It is great to hear you have a loving family.  That is something millions don't have.It is wonderful to hear you have worked for 24 years. Millions have not been fortunate to find employment.

It would be great if you could maintain a 'Gratitude journal" and track all the things that you can be grateful for. Count your blessings.

Can you find some voluntary work to do to keep yourself busy, so busy that you do not have time for these unwanted thoughts? Please try.

 Can you join some yoga/meditation class? It can do wonders in slowing your breath down and hence your thoughts. Please google on the connection between breath and thoughts.

 Please talk to your GP and find a good pyschologist who can train you on CBT - Cognitive Behaviour Therapy. When you learn how your feelings are stemming from your thoughts and you train to identify the distortions in your thoughts you can change your destiny.

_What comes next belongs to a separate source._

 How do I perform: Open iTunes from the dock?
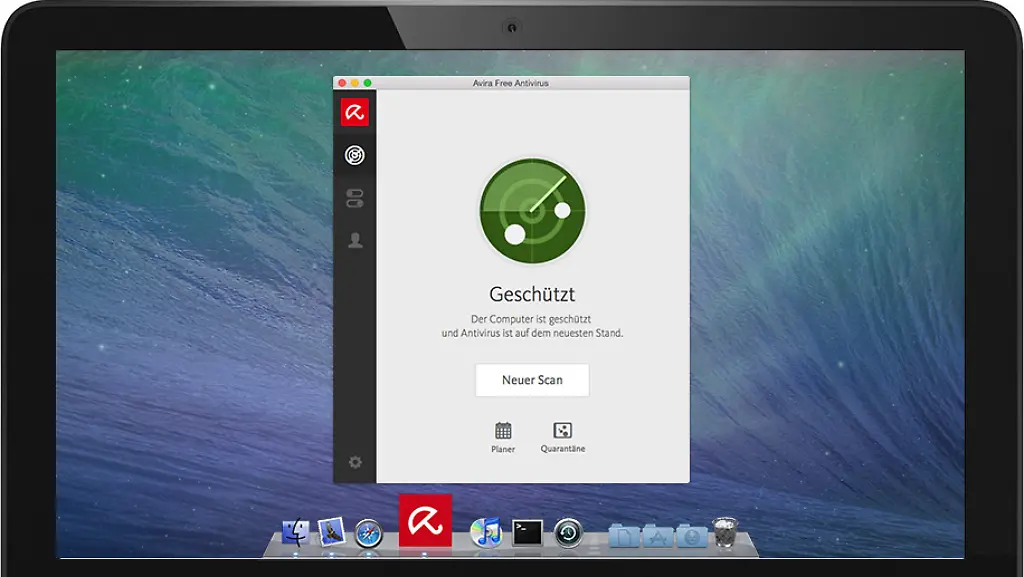[486, 533]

We are the creators of our destiny. 

When the going gets tough, the tough get going.Take care.

 

 

 

 

 

 

 

 

Katie10
Community Member

Hi Pete,

I suffer from the same (or very similar) anxiety as you. For about 3 years now, I have had increasing fears of health problems. The fears have ranged from fears about cancer, food poisoning, arthritis, and other diseases. I have seen two different psychologists over the years, the first for only a couple of months and the second for over a year. I am not currently seeing a therapist as I am an American citizen staying in Australia for just a year and do not have Medicare here.

Although I am still very very much struggling with this (still have very good days and very bad days), I found some comfort in finally figuring out the cause of my sudden intense anxiety 3 years ago.

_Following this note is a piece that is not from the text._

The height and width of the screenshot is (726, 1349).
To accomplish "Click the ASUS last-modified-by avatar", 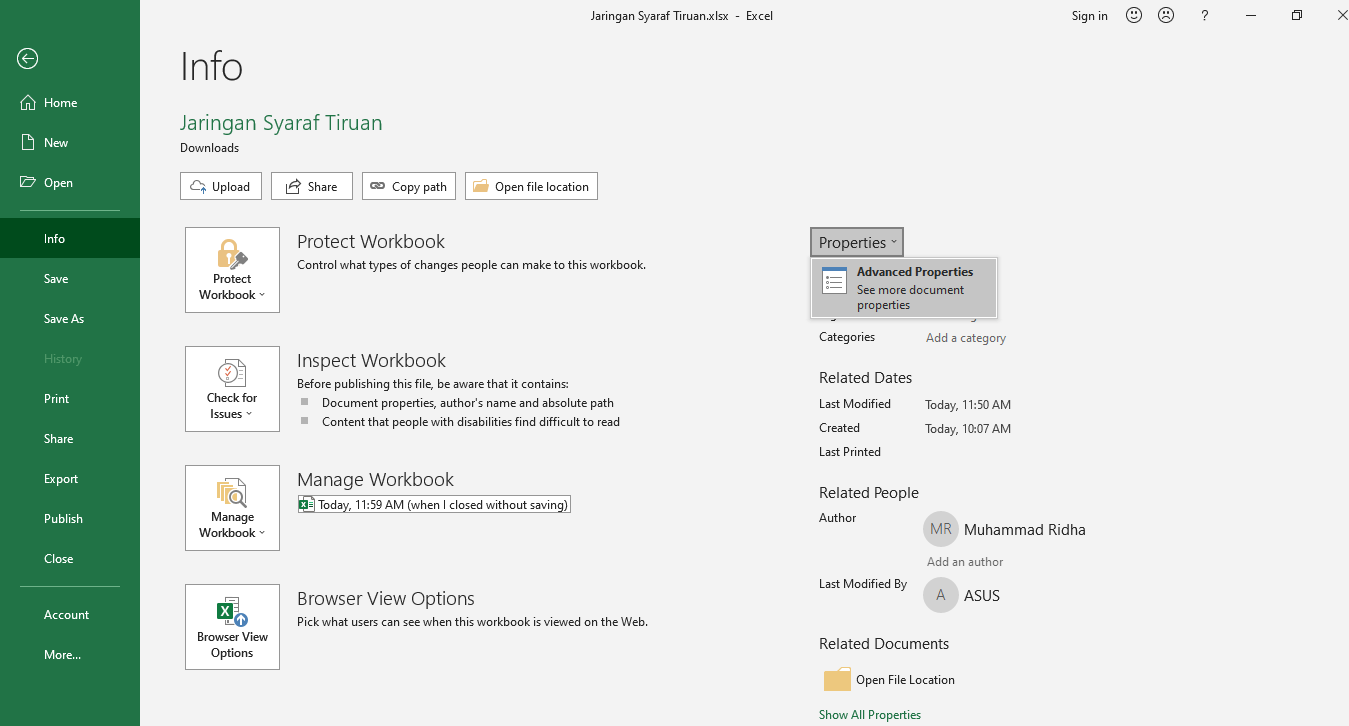I will (x=940, y=595).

As I am fairly young (mid 20's, early 20's at the first onset of anxiety), it doesn't make sense to me why I should be so worried that I am dying or have some terrible diseases. Most people in their early and mid-twenties rarely worry at such lengths about these things. After a couple months of seeing my second therapist, he suggested that I begin a low dose of anti-depressants and anti-anxiety medication while we tried to find the original source of all of this anxiety. After some further discussion with him, we believe a main cause of my anxiety is family related.

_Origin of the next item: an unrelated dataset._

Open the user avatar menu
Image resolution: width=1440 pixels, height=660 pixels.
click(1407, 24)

About 3 years ago, my uncle passed away rather suddenly. He was fairly young (40's I believe), and had 4 young children (oldest just a year younger than me, youngest in only 5th grade at the time). Less than a year later, my grandfather was diagnosed with a lung condition and the doctors did not know how fast it was progressing. They said some people live a couple weeks or months with it, some as long as 7 years. He passed away a couple months later. As I was studying in Australia at the time, I was unable to attend his funeral. After returning from Australia, about 6 months later, my other uncle passed away after having increasing alzheimer's disease for a few years. This past August, shortly after I came back to Australia, my grandmother was diagnosed with breast cancer. We are lucky as they caught it early and have high hopes that she will be okay. My therapist and I believe these losses (and my lack of expressing my sadness following them) has played a huge role in my increasing anxiety and depression. I have never been one to openly express myself (more of an introvert), and while I know that my parents and family are always happy to talk to me about these topics if I wish, my family is more the type to laugh and have fun with joking around rather than cry and reminisce.

The point of that story was not to create more anxiety in you (I know how it is, reading about a disease or hearing of a story like that and suddenly thinking that you must have the same one or that you are dying), I merely wanted to encourage you to seek the root cause of this. Have you always had anxiety this intense, or is it just a recent onset? Is there any specific event that occurred around the same time as the beginning of your anxiety? My therapist suggested that I seek out my family members who were also affected by these events (my aunt who lost her husband, or my cousins who lost their father, or my grandmother who lost her husband), and express the way I have been feeling. His analysis of what I am experiencing is this:

Perhaps because I failed to express my true feelings about these deaths in my family, my mind is expressing them in other ways (ex: my fears about my own death). He suggested that it is possible that my mind is focusing on all of these things that I think may be wrong with me to keep from having to deal with the pain of losing these family members. This didn't make sense to me at first. How could it possibly be easier to fear my own death? My therapist suggested that perhaps it is easier for me to focus on something that is possible but hasn't happened yet rather than deal with what has already happened.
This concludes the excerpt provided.